Opinion: Santa Cruz and Scary Movies

‘The Lost Boys’ isn’t this area’s only connection to fear film

Alfred Hitchcock and his wife Alma Reville

Editor's Note

Steve Palopoli Profile Photo

Adam Roche’s Secret History of Hollywood podcasts have kept me entertained over many a long run in the last couple of years. Each episode is generally two or three hours long, and while he’s gotten flamed on social media for his ultra-long releases, they’re actually really perfect when you’re looking for something to stay engaged with over 19 or 20 miles. While sweating through some ridiculous slog in the Santa Cruz Mountains back in March, I was listening to his mini-series The Adventures of Alfred Hitchcock, and he mentioned Hitchcock’s second home in Scotts Valley. I’d read about that estate (which is now home to Armitage Wines) before, and it got me wondering why Hitchcock and his wife Alma Reville chose this area in the first place—a question I’d never seen anyone even attempt to answer.

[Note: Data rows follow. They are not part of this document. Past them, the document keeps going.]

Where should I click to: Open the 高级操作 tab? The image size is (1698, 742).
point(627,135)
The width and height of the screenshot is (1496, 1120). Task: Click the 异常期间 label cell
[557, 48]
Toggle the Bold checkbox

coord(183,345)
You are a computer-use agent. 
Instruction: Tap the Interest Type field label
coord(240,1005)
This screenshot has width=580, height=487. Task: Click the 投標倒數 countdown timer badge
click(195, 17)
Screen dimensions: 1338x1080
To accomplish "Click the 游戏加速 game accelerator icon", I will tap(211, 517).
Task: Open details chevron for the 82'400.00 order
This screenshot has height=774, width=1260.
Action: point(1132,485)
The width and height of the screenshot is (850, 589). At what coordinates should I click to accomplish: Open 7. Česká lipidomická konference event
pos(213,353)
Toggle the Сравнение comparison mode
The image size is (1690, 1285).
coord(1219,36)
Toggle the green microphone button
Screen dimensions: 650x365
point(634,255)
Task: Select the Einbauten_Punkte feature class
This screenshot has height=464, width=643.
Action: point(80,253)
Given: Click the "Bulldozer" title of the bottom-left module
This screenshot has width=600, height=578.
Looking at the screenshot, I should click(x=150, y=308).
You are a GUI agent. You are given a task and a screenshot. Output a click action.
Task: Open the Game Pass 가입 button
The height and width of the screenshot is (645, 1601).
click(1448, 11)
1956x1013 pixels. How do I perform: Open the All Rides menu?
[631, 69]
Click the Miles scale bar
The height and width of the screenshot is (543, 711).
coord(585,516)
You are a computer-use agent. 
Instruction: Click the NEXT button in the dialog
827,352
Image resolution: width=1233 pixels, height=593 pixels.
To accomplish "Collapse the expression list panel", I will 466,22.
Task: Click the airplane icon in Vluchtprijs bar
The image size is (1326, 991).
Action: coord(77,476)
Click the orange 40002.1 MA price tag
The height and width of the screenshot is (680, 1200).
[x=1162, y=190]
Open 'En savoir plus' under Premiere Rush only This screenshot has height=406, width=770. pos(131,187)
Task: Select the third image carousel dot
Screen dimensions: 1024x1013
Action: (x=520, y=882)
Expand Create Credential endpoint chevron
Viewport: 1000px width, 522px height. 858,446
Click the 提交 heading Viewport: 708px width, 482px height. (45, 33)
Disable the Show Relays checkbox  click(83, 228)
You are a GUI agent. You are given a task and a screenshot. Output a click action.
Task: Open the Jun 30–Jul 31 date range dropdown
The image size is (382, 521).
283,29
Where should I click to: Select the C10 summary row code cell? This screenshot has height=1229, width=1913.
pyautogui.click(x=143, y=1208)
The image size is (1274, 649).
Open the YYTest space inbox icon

Months later, I was talking to GT’s Managing Editor Adam Joseph about how the only contribution to scary movies Santa Cruz ever really gets credit for is The Lost Boys. I love that movie, don’t get me wrong—the poster is hanging in my office—but there are other Santa Cruz connections to scary-movie history that are interesting, too. Adam mentioned his own fascination with Killer Klowns From Outer Space, the 1988 cult classic that was filmed in this area. We decided to team up for this Halloween Issue double-feature that explores a couple of Santa Cruz County’s contributions to horror movies, Non-Lost-Boys-Division. We hope you enjoy it, and happy Halloween!